Data records:
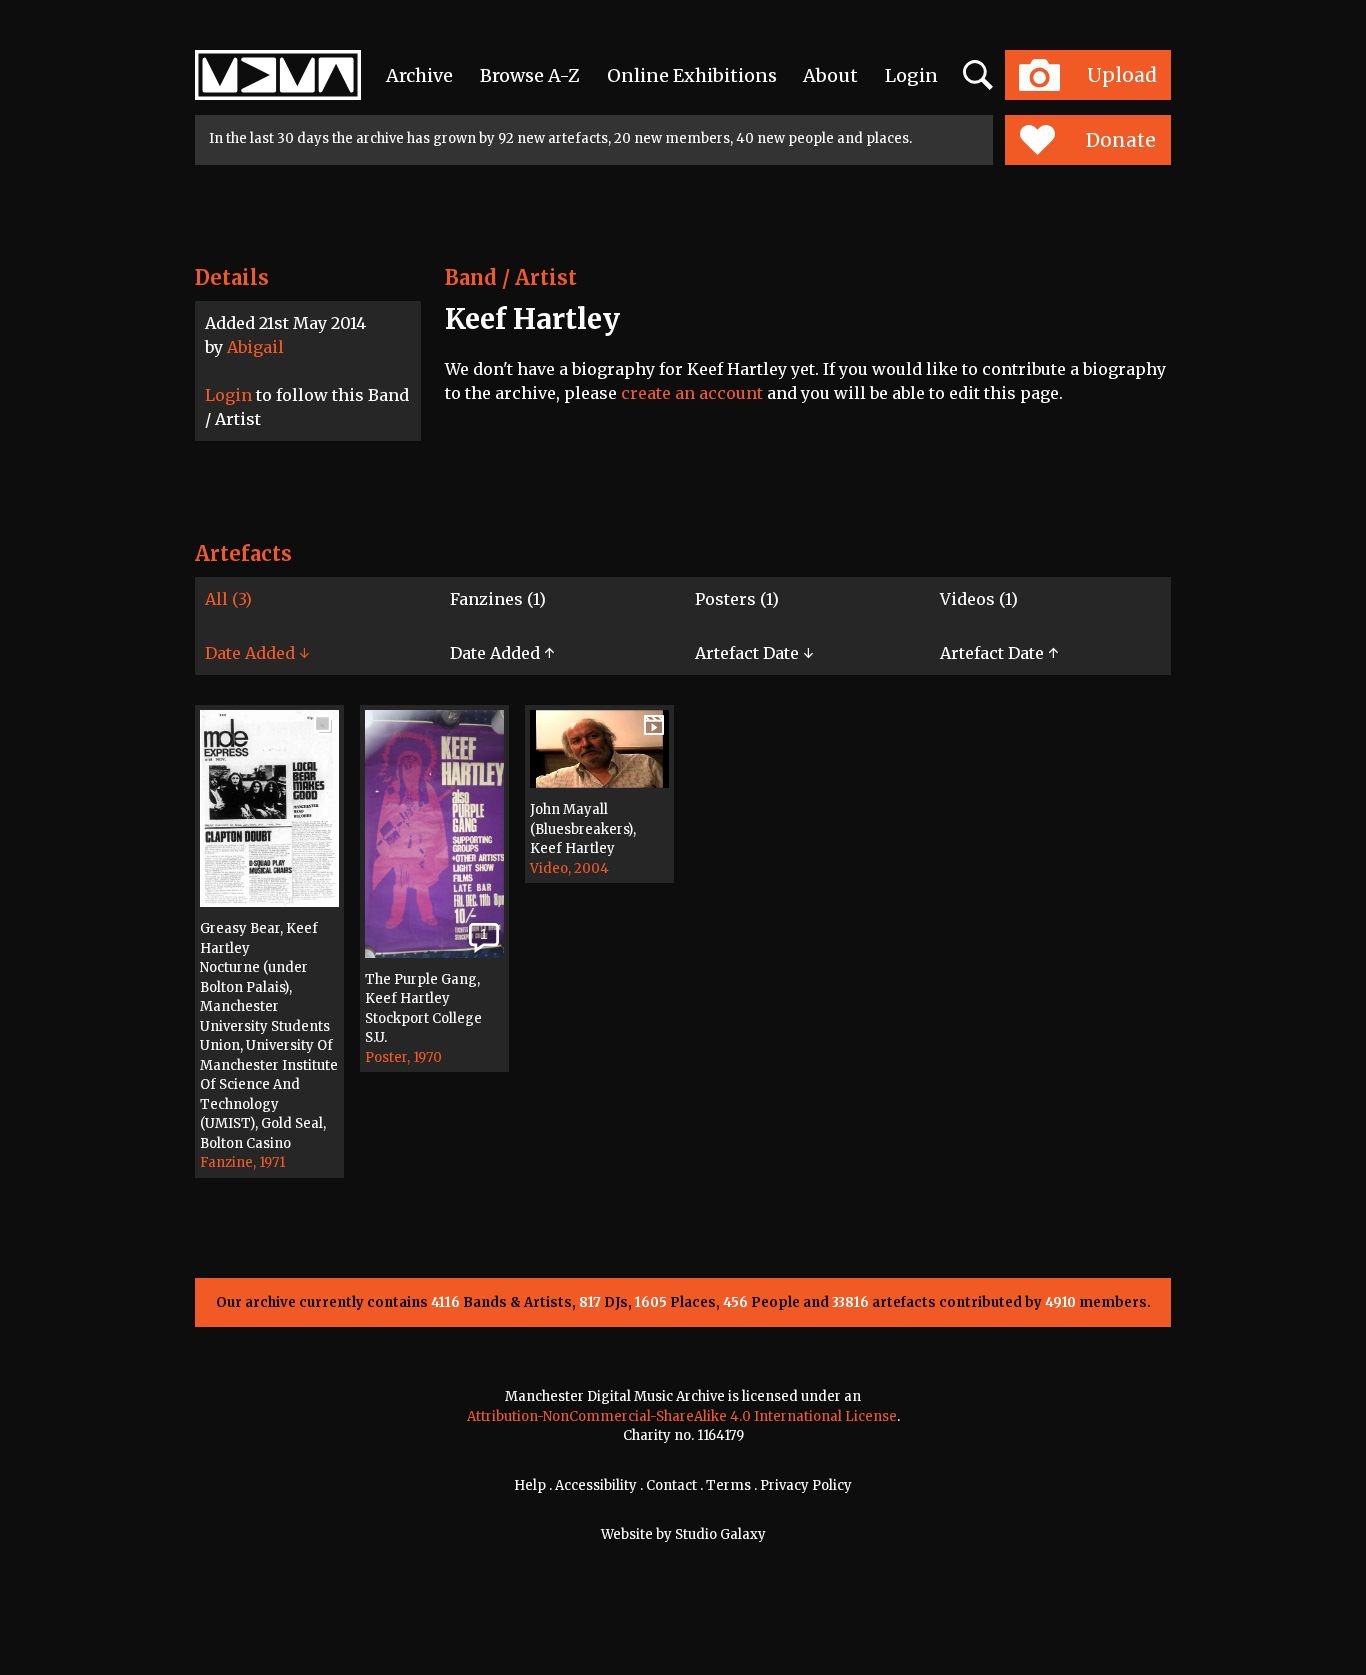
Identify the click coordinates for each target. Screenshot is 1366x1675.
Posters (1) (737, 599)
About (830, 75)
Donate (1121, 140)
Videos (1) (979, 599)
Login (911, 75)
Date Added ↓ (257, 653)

* * *

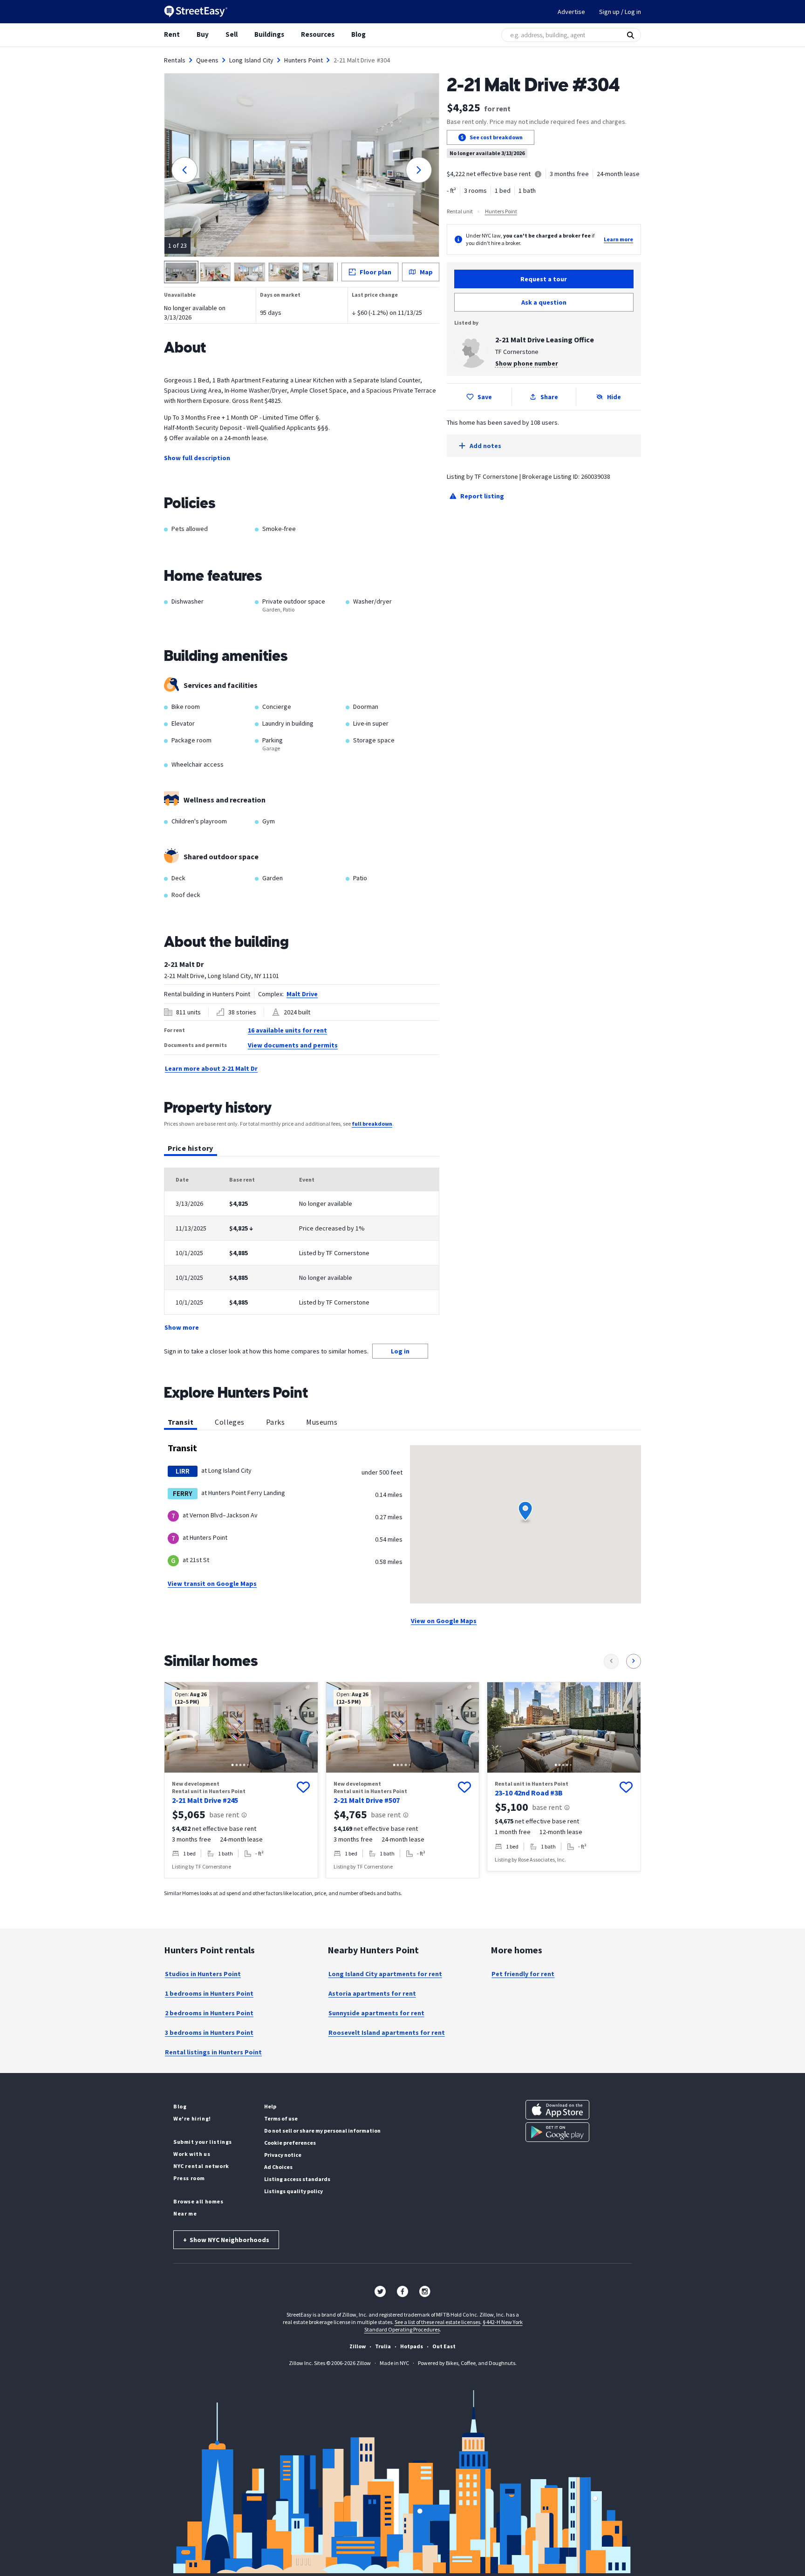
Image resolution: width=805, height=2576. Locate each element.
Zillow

---

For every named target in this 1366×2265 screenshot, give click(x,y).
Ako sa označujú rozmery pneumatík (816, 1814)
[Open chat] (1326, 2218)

About this task: In the records above, find the lines holding "target". Copy each one.

Solution to this problem:
Identify the click coordinates for each target. Screenshot is 1366x1675.
For every named target in this 1366×2265 screenshot, give click(x,y).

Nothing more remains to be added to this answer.